MESSINA  – I militari del nucleo carabinieri Ispettorato del lavoro di Messina, nell’ambito dei servizi finalizzati al contrasto del fenomeno del lavoro nero, hanno, negli ultimi quindici giorni, sottoposto a controllo diciotto aziende, tra esercizi pubblici e attività commerciali, rilevando coplessivamente la presenza di otto lavoratori privi di tutela assicurativa e previdenziale, ovvero completamente “in nero”. Avendo riscontrato una percentuale di lavoratori in nero superiore al 20% della forza lavoro presente, i militari hanno intimato la sospensione dell’attività imprenditoriale di due delle ditte ispezionate, oltre a sanzioni amministrative per 35 mila euro.

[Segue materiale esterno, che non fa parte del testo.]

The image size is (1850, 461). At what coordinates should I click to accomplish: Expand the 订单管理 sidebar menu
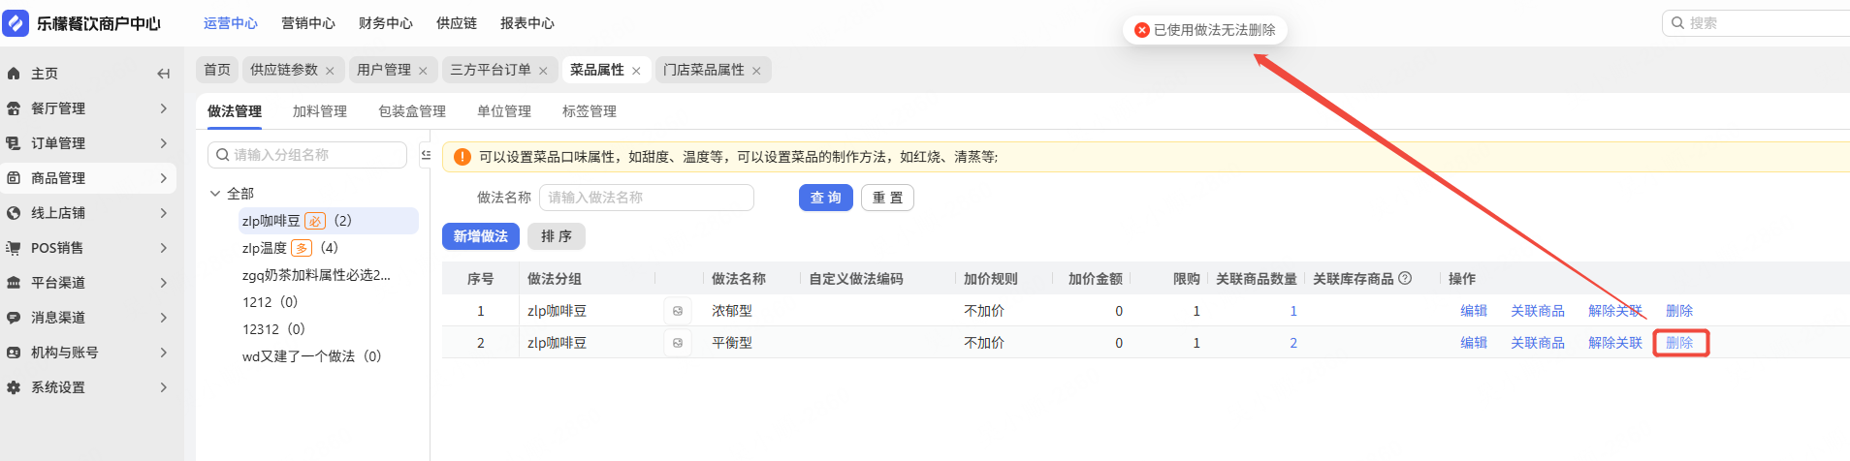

Certi datori di lavoro continuano ad approfittare dello stato di necessità del lavoratore subordinato che, specie in questo periodo di crisi economica, accetta di lavorare in nero pur di lavorare, senza alcuna tutele oggi in caso di infortunio e domani all’atto del pensionamento. Un fenomeno sommerso che il comparto carabinieri per la tutela del lavoro grazie anche alla collaborazione dei lavoratori sta riuscendo a far emergere, mettendo di fronte alle proprie responsabilità gli imprenditori che, approfittando dello stato di bisogno, impongono la restituzione di parte della retribuzione, configurando così il reato di estorsione.